[Saved entries]
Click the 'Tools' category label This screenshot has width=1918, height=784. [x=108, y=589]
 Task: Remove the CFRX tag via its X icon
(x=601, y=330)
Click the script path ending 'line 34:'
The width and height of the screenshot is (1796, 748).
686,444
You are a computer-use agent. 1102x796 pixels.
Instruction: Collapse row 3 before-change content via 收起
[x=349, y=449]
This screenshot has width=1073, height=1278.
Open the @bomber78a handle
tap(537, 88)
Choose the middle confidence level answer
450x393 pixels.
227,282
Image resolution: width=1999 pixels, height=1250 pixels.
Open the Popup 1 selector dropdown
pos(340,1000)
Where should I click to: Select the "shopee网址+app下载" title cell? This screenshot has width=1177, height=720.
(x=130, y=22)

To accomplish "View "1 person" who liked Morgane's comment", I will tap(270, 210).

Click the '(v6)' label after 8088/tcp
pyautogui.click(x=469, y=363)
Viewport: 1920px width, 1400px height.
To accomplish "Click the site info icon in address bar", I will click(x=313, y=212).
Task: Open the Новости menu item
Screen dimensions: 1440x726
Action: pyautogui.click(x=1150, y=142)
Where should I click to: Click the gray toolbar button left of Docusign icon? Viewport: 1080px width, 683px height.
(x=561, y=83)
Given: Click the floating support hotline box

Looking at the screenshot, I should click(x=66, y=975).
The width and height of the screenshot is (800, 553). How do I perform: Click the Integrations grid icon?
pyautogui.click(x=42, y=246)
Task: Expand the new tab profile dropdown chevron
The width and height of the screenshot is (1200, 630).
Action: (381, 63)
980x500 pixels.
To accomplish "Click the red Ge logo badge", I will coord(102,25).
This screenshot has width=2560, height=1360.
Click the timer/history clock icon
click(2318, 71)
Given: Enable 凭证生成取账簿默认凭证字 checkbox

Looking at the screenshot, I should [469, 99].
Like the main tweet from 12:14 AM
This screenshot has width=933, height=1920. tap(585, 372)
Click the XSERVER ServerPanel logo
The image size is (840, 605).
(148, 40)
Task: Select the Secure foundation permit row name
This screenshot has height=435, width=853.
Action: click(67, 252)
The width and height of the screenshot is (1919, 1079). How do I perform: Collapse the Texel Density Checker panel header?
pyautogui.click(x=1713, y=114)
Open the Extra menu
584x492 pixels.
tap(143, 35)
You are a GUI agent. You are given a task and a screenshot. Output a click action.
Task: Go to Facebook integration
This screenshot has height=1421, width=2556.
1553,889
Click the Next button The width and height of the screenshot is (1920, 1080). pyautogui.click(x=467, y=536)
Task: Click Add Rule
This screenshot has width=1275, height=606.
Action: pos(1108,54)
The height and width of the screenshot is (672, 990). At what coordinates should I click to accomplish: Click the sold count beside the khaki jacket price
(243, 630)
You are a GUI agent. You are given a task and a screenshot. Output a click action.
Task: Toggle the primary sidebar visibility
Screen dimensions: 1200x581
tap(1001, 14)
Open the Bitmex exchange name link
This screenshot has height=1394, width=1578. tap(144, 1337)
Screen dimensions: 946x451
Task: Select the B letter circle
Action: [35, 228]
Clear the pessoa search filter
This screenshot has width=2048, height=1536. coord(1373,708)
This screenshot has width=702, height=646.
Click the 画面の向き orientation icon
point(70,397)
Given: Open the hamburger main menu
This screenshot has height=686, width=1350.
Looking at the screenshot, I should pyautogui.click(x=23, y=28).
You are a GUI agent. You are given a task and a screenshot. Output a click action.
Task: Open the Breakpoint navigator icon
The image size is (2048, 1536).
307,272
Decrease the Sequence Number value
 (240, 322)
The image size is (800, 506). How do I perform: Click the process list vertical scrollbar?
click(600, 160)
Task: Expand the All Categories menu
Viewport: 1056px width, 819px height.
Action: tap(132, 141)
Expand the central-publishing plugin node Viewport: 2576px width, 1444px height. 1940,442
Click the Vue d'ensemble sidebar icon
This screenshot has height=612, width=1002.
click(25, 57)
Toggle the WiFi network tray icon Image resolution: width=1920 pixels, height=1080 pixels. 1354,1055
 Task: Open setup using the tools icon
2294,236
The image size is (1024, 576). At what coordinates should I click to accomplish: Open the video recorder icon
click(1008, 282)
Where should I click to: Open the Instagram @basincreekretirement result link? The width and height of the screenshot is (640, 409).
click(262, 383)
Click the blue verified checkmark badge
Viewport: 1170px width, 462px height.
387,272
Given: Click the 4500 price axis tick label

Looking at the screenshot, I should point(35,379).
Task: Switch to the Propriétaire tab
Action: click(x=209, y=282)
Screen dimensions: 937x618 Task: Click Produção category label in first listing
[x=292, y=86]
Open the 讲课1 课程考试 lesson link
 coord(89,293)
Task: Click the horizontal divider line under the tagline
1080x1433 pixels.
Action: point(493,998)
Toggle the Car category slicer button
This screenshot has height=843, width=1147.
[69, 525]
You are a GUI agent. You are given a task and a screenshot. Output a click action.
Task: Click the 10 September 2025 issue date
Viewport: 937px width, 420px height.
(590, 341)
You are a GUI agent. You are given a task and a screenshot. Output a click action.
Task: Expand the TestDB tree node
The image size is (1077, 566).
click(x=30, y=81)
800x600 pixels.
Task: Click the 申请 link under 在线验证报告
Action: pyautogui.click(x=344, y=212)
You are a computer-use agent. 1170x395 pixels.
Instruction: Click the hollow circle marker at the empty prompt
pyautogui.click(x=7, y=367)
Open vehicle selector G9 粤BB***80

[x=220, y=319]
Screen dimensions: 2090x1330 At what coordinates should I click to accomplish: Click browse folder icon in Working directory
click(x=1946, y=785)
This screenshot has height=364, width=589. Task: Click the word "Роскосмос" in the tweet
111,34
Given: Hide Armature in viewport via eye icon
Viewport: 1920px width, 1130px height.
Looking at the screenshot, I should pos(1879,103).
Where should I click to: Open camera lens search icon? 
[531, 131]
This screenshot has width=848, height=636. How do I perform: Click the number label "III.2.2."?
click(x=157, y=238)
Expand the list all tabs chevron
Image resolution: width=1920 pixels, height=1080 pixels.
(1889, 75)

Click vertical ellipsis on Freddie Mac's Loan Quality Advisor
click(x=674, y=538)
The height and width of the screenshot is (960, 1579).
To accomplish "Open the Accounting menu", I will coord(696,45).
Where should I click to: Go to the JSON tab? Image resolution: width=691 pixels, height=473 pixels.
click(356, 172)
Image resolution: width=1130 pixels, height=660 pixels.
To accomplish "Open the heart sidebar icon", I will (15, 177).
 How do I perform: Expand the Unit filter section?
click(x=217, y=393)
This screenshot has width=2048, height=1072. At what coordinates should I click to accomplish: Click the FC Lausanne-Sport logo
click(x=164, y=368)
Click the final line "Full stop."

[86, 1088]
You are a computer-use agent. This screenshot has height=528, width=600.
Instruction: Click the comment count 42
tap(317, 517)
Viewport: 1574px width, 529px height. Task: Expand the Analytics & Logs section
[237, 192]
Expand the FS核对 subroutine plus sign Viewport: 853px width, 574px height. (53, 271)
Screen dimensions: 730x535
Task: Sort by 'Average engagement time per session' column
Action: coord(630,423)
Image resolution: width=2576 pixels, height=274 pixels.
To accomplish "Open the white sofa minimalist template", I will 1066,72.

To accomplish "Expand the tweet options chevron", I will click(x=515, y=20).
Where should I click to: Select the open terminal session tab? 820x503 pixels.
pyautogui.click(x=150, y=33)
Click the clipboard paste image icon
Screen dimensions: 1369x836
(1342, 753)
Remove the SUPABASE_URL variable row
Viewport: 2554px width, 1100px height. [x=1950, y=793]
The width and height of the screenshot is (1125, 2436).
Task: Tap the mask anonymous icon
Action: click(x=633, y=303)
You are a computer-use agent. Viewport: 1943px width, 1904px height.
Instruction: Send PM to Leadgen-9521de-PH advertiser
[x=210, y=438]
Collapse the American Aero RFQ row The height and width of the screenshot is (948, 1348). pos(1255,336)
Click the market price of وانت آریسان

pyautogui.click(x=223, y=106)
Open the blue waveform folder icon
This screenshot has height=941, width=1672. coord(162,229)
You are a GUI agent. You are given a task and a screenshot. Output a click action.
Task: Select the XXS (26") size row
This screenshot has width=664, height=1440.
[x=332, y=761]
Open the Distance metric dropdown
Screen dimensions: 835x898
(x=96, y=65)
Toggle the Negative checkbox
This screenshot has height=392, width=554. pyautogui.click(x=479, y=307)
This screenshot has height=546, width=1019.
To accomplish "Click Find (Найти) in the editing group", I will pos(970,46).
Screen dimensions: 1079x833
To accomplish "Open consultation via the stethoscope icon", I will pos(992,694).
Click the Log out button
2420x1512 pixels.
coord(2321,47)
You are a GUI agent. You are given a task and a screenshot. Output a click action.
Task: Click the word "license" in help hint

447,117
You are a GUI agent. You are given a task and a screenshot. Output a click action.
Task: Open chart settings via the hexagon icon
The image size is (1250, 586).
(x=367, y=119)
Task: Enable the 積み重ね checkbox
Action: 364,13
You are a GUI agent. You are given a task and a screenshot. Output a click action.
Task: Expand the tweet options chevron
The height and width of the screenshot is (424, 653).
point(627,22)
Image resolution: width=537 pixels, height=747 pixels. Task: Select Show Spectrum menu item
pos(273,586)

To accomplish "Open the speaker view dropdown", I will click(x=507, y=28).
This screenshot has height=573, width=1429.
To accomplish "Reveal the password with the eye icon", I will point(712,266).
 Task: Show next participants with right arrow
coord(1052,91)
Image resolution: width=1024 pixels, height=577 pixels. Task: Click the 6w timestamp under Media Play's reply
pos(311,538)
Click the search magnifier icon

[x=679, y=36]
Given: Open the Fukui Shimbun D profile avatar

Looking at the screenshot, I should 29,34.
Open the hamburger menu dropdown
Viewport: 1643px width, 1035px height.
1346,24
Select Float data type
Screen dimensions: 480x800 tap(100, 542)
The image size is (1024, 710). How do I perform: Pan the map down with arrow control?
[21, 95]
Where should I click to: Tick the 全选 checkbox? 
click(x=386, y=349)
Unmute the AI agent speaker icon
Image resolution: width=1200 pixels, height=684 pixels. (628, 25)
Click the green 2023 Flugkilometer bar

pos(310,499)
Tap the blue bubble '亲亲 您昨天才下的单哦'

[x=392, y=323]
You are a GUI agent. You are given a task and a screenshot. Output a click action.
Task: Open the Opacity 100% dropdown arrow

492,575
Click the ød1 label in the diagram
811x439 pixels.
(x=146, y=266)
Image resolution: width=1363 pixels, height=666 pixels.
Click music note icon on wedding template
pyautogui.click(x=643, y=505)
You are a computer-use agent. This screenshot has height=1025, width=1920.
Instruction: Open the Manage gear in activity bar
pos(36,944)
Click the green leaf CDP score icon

• WHAT YOU WILL DO
Could you copy out, unchanged, the stretch of the items from the line containing "Image resolution: width=1024" through the line containing "click(x=386, y=349)"?

• PROBLEM SOLUTION
Image resolution: width=1024 pixels, height=577 pixels. Task: Click the 6w timestamp under Media Play's reply
pos(311,538)
Click the search magnifier icon

[x=679, y=36]
Given: Open the Fukui Shimbun D profile avatar

Looking at the screenshot, I should 29,34.
Open the hamburger menu dropdown
Viewport: 1643px width, 1035px height.
1346,24
Select Float data type
Screen dimensions: 480x800 tap(100, 542)
The image size is (1024, 710). How do I perform: Pan the map down with arrow control?
[21, 95]
Where should I click to: Tick the 全选 checkbox? 
click(x=386, y=349)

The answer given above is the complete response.